The records should be repeated word for word, pictures excluded.

SUPPLIED DATA
══════

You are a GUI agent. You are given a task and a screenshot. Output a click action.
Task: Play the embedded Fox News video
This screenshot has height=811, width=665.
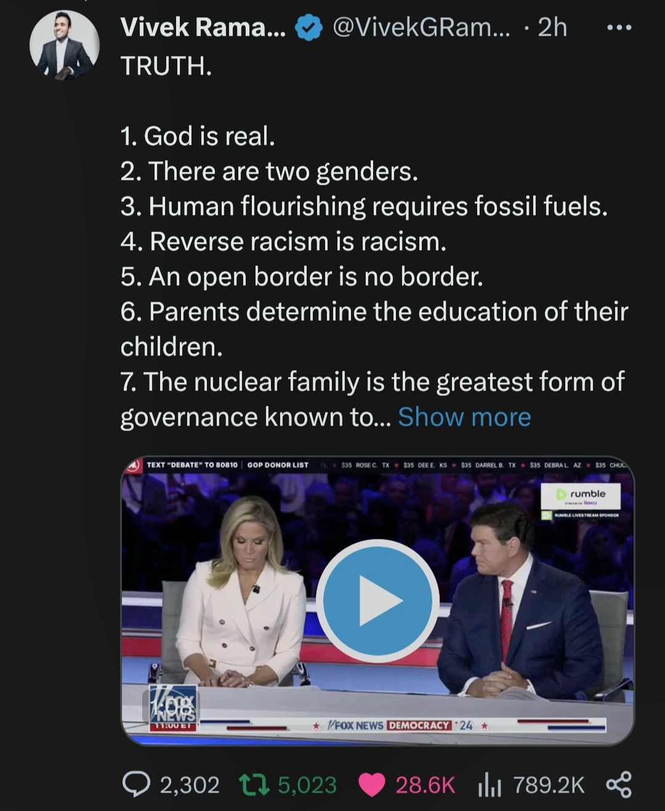pos(377,600)
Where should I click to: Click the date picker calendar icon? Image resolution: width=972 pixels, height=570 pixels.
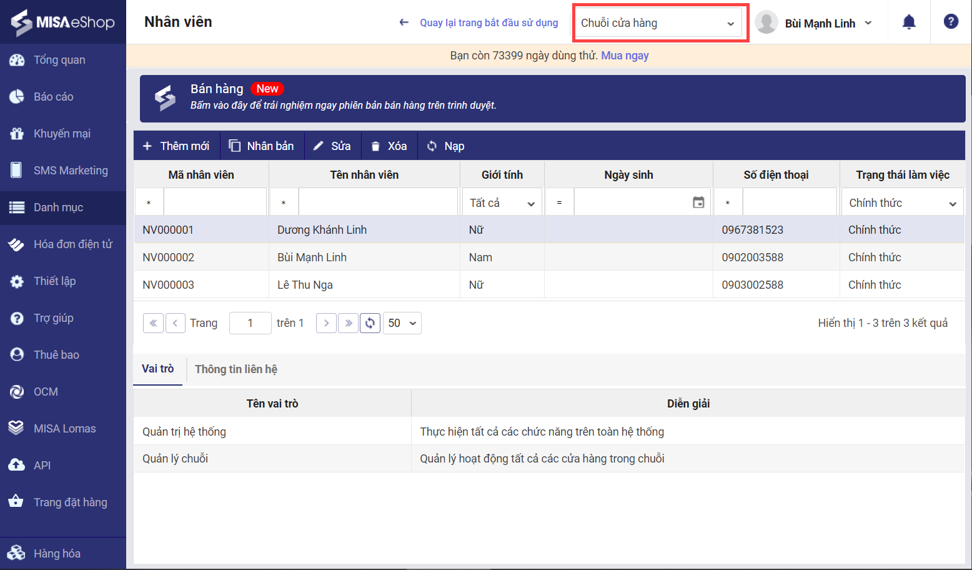point(698,203)
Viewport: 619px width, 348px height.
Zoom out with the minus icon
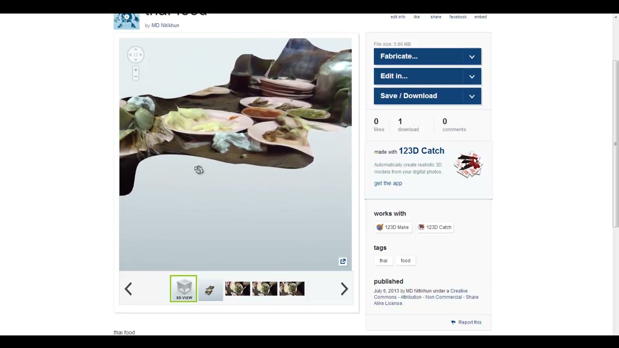tap(135, 77)
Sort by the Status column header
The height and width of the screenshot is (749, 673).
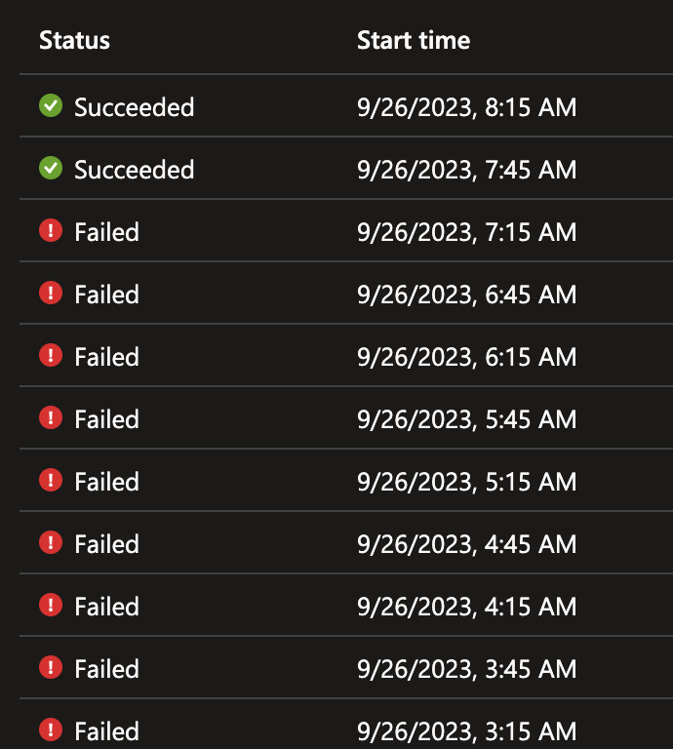pos(74,40)
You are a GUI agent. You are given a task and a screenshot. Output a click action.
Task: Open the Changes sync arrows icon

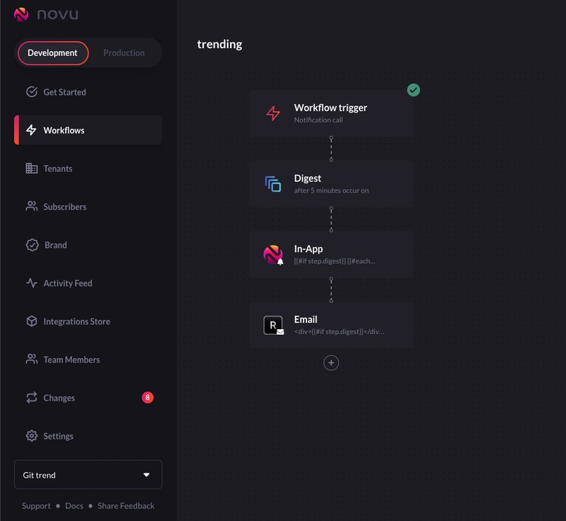point(32,398)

══════

OUTPUT BELOW
You are a GUI agent. You are given a task and a screenshot. Output a click action.
Task: Play the embedded Fox News video
This screenshot has height=811, width=665.
pos(377,600)
Where should I click to: Click the date picker calendar icon? Image resolution: width=972 pixels, height=570 pixels.
point(698,203)
Viewport: 619px width, 348px height.
Zoom out with the minus icon
tap(135, 77)
Sort by the Status column header
The height and width of the screenshot is (749, 673).
pos(74,40)
You are a GUI agent. You are given a task and a screenshot. Output a click action.
Task: Open the Changes sync arrows icon

point(32,398)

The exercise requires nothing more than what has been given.